• [Goal of the exercise]: Summarize the text below on New Jersey aggravated assault charges in two sentences.

Aggravated Assault Charges NJSA 2C:12-1B
As a defense attorney and prosecutor I have handled hundreds of assault cases. Aggravated assault comprises a wide range of offenses that can be brought in several contexts. These include domestic violence, street fights, and car accidents involving intoxication or recklessness. Aggravated assault is considered a serious crime in New Jersey. Providing those that are found guilty with harsh consequences that can follow them for the rest of their life.
What makes this crime even more challenging and confusing is that numerous everyday situations can result in an aggravated assault charge. And in some cases, you may not even think you are doing anything wrong- protecting yourself, your loved ones, or even your property. Whatever the situation is, if you have been charged with aggravated assault, it is essential to hire a skilled New Jersey criminal defense attorney that can help you understand your rights and defend them in the best way possible.
Aggravated Assault- What is it?
According to the New Jersey Aggravated Assault Statute (NJSA 2C:12), aggravated assault elements include the following:
- The attempt to cause serious bodily injury with extreme indifference.
- Recklessly causing bodily injury to another individual with a deadly weapon; or.
- Recklessly displaying extreme indifference to another human life.
These elements may seem fairly straightforward. However, aggravated assault is actually a quite complicated and confusing crime. To help break it down further, the following are specific scenarios in which an individual can be found guilty of aggravated assault.
- When an individual knowingly points a firearm in the direction of another individual, or a police officer, whether or not the accused knew it was loaded.
- Committing a simple assault against any of the following individuals during their scope of employment:
- Police Officer
- EMT/EMS Responder
- Teacher, School Administrator, School Board Member, School Bus Driver, or Any Other School Employee
- Judiciary Members (Judges and Justices)

• [Information supplied]:
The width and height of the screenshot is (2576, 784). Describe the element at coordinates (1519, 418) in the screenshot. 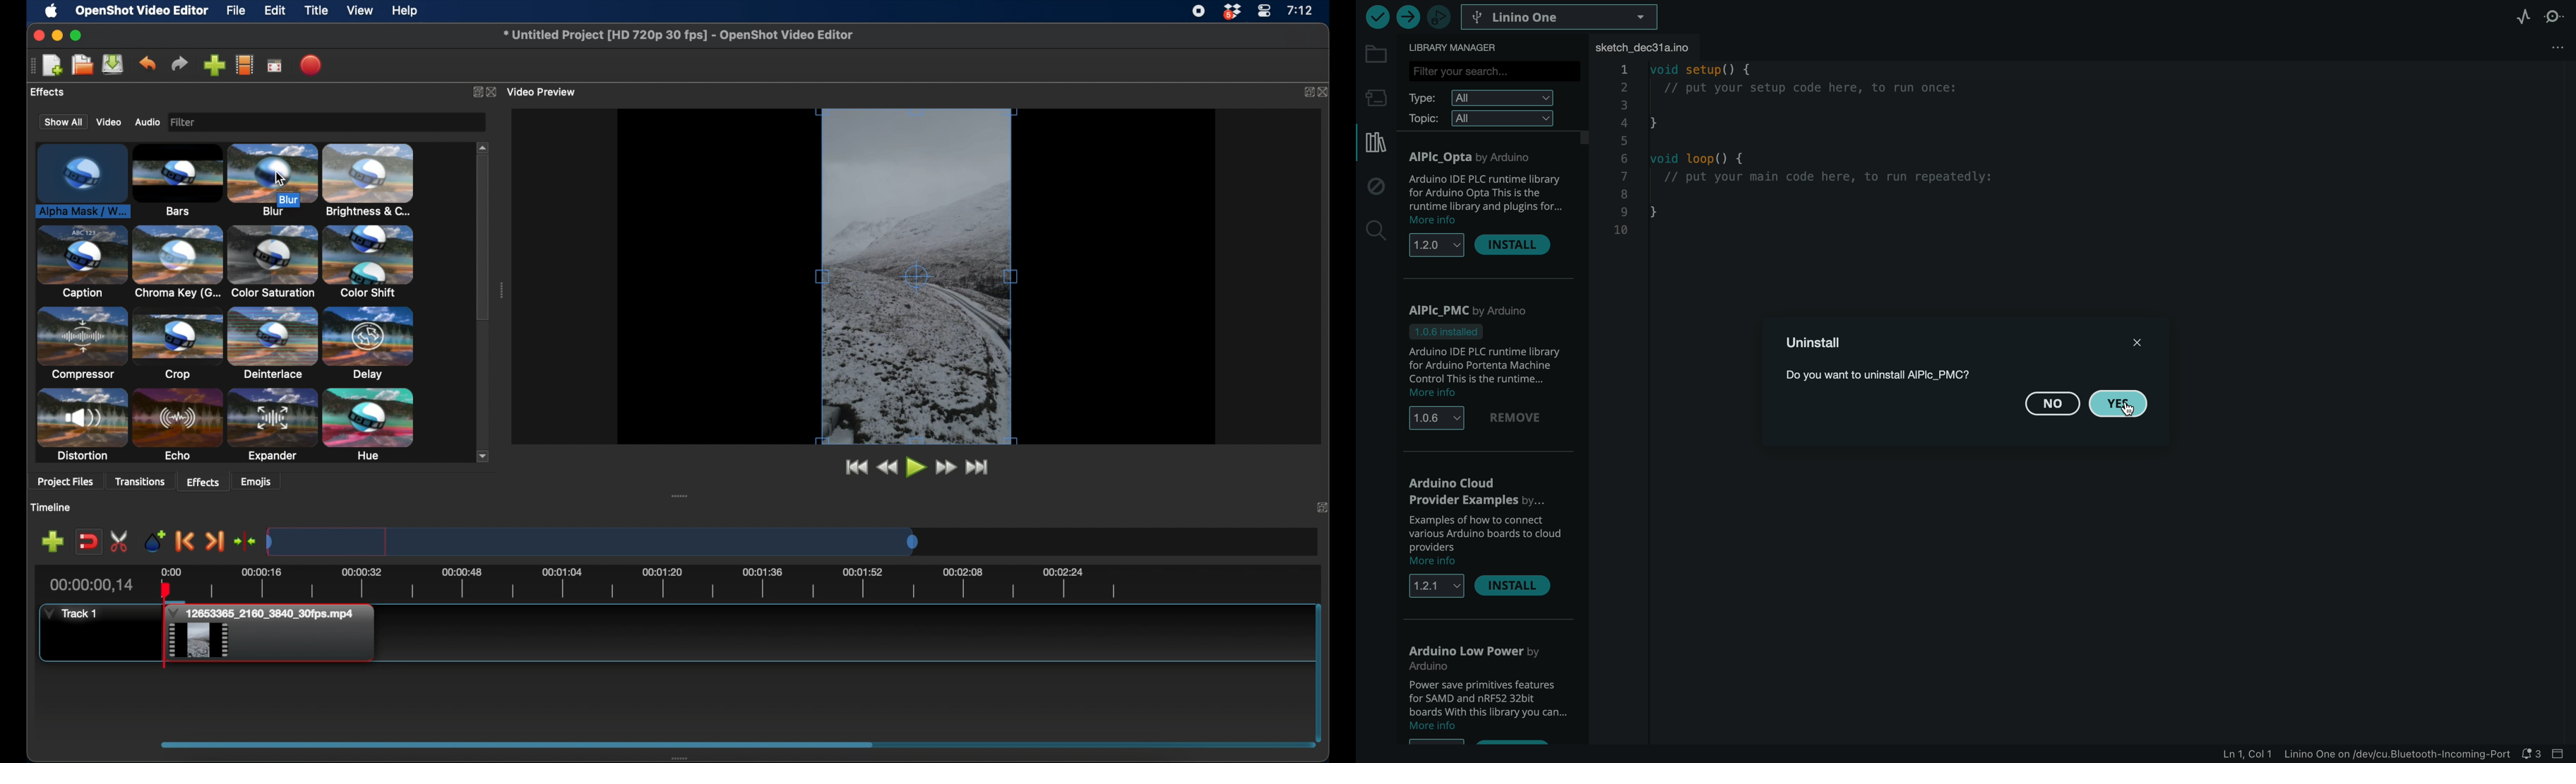

I see `remove` at that location.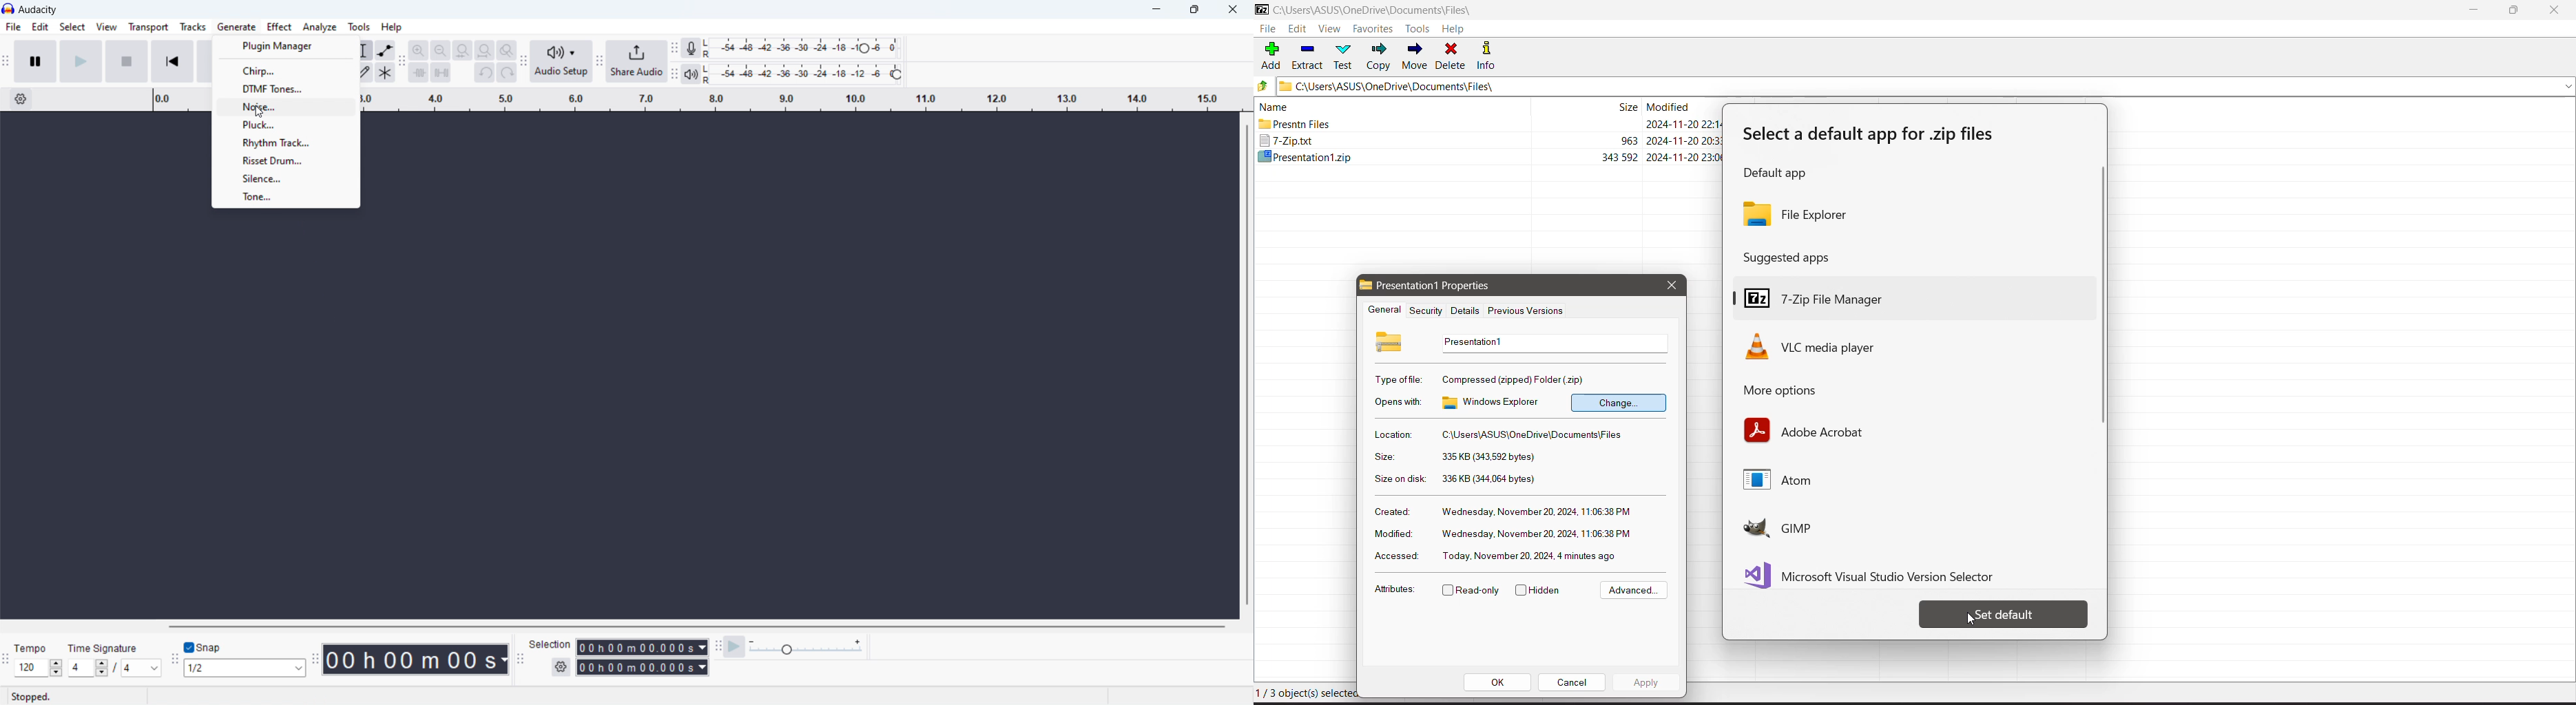 Image resolution: width=2576 pixels, height=728 pixels. I want to click on zoom in, so click(419, 50).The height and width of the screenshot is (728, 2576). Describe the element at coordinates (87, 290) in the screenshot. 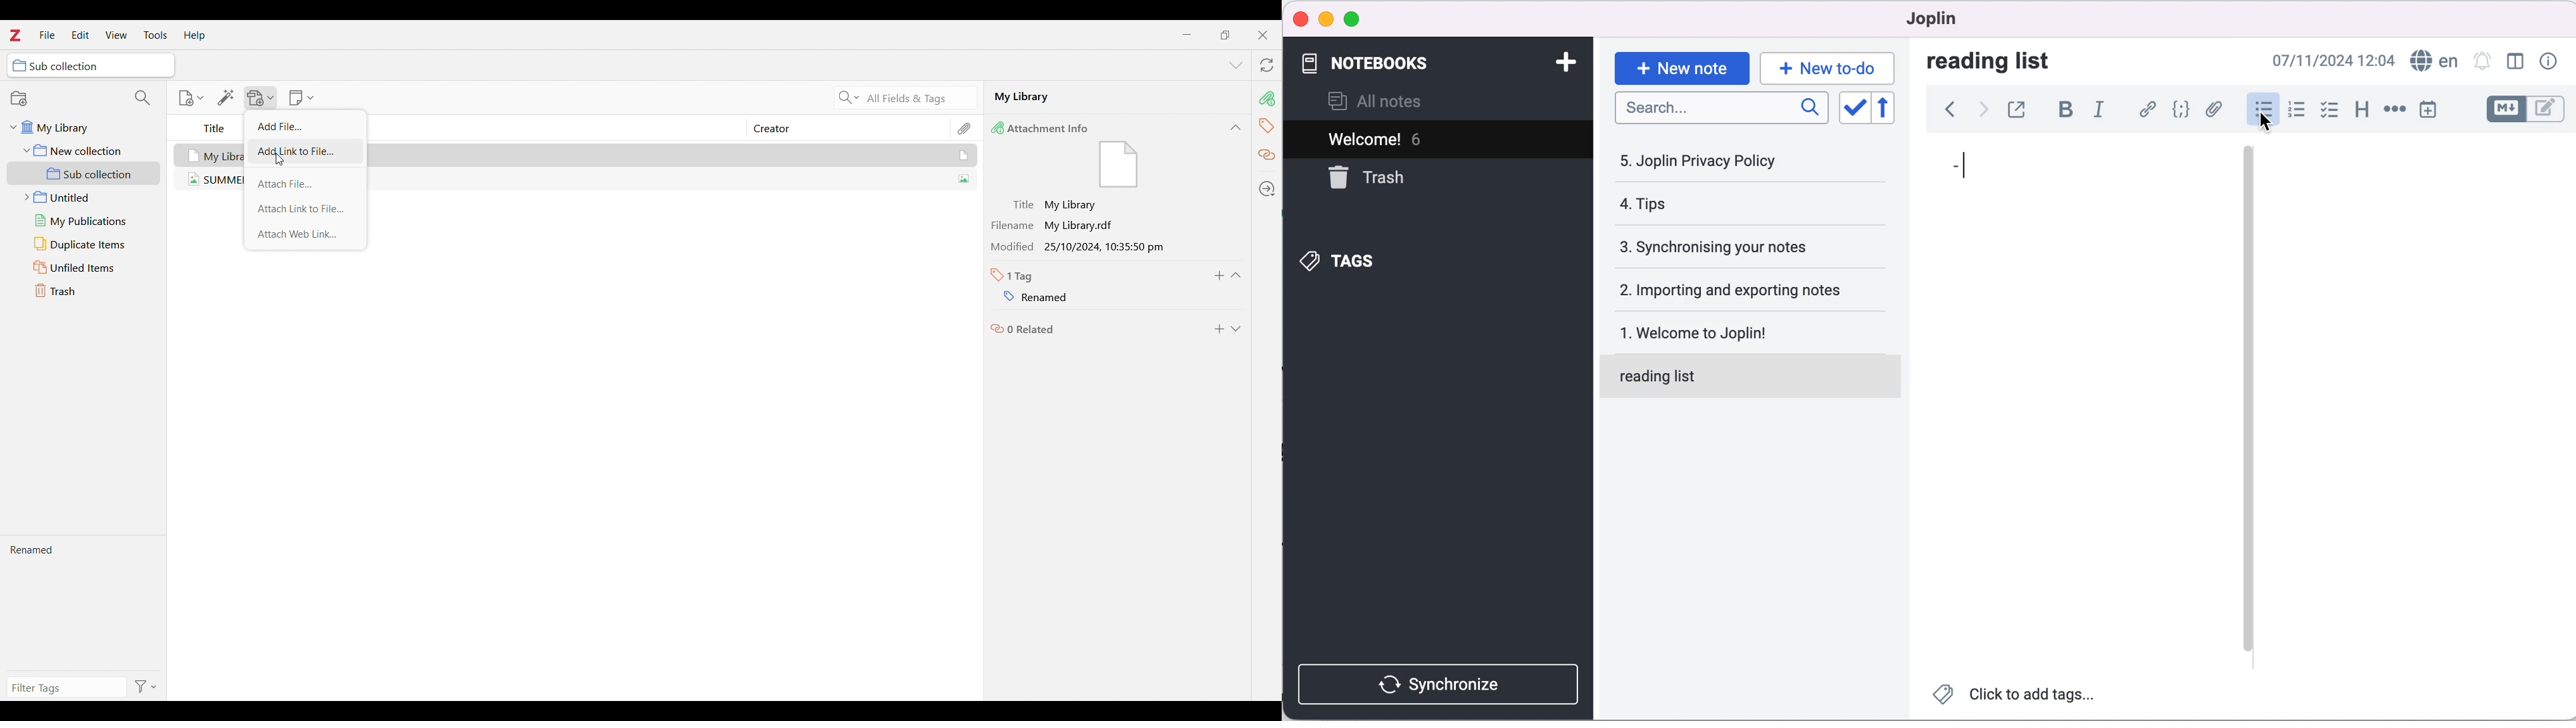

• [Output of the exercise]: Aggravated assault is a serious crime in New Jersey that covers a wide range of offenses, including domestic violence, street fights, and car accidents involving intoxication or recklessness, and numerous everyday situations can result in the charge. Under NJSA 2C:12, its elements include attempting to cause serious bodily injury with extreme indifference or recklessly causing bodily injury with a deadly weapon, and specific scenarios include knowingly pointing a firearm at another person or committing a simple assault against police officers, EMTs, school employees, or judges during their employment.